Show Spotlight: Sleepwalker

sleepwalker @ spacebar

Arlie is one of those rare gems who seems to have a knack for just about anything. Farming? Sure. Graphic design? You bet. Photography? Duh. Curating killer playlists? Totally. On top of it all, she’s a fantastic volunteer at the station, both as host of “Sleepwalker” (Thursdays, 6-8am) and as a member of Radio Boise’s Marketing/Outreach/Events committee. We’re not really sure how Arlie does it all, but she sure does make it look fun and we know we’re lucky to be the recipient of a piece of her talents. Here Arlie tells us more about what motivates her and drives the sound of “Sleepwalker”.

What can you not stop listening to these days?

I’m so excited about the music of Kaitlyn Aurelia Smith. Laurel Halo is a favorite artist as well and just released, “Dust”, which I’ve been listening to. “Drunk” has been on the turntable regularly since it came out this spring, from Thundercat, who’s playing in Boise this September. Aphex Twin is always in the que, he just performed live at the Field Day Festival in London, with really cool generative video art. The new Com Truis, “Iteration,” Jonwayne’s, “RAP ALBUM TWO”, the new album from Actress, “AZD”, Geotic’s “Abysma”, and a lot more new music. Doing the show really keeps me looking for new artists to play and I stay pretty up to date on releases from my favorite labels.

What is going on in the Treasure Valley that you’re excited about?

Boise isn’t a huge tour destination, but it’s on the way to huge tour destinations, so if you’re paying attention, you can catch some pretty great acts on a Tuesday or Thursday night. I really enjoy going out to support music that I love.

Do you have a ritual surrounding “Sleepwalker”? You know, a ritual meal or a certain artist you have to play?

Every Wednesday night at precisely 9pm, I set two speakers in stereo configuration, which I connect to a single electronic oscillator. The oscillator is tuned to a frequency of 30 Hz and rises in a very slow glissando until it reaches a frequency of 441 Hz at exactly 5:27 am, when I awaken and head to the station to do my show. It’s like white noise or nature sounds, but more complicated.

How long have you been doing “Sleepwalker”? Why did you start the show?
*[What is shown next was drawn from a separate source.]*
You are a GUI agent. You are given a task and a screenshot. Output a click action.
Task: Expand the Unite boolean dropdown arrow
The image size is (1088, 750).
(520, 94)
I’ve always enjoyed radio; it’s kind of a longtime pastime of mine. I was heavily involved in college radio, DJ’d throughout my college years, and took my turn managing the station. I read the weather for a few NPR stations, which was kind of fun, because I got to pick music that went well with the weather. Herbie Hancock for 70s and sunny, Penderecki for a rainy day. When I moved to Boise, I couldn’t help but apply for a show. I think I’ve been doing the show for four years now?

How did you discover Radio Boise?

It was in the air, I don’t really remember. It just kind of came into my consciousness.

What other shows do you listen to?

I like Sunday Sound System, Sunday Soul Party, Greasy Greens, Show it Goes, Drift Correction – really the whole Sunday lineup is a hit in my book. Big fan of Tennis Court Disco and Guilty Pleasures, Strange Feeling, Two Ducks and a Pollywog, Range Life, The Hip Chick, It’s Now Right Now, Explorations. The list goes on!. It’s a good group of curators and most of them are doing other cool stuff in Boise, too.

What else do you do?

I’m a graphic designer and photographer so I spend a lot of time being creative. I backpack, play tennis, garden, and I walk my dog almost every day. My husband builds modular synthesizers and I occasionally help him solder a resistor or two. We’re starting a new age band on the side, I think it will be very relaxing.

Why do you believe volunteering for Radio Boise is important?

I grew up in the valley, and when I was young, there weren’t a lot of places to get exposed to new and interesting music. When I started volunteering at KUOI in Moscow, other DJs and friends introduced me to so much new and incredible music, and really changed my life. My greatest hope as a DJ at Radio Boise is that I can introduce someone to some music that they end up loving.

What sounds do you find yourself inexplicably drawn to?

I like a lot of really difficult new classical and electronic music: Pauline Oliveros, John Cage, Iannis Xenacis, that kind of thing. I also like poppy melodic stuff. The sweet spot for me, though, is things that fall somewhere in between these two extremes: music that’s accessible in some ways, but really weird in others. Danceable music that subverts expectations and pays tribute to the electronic pioneers of the ‘70s. Most of all, I like to hear things I’ve never heard before. Also things with bells and kalimbas and CS-80s.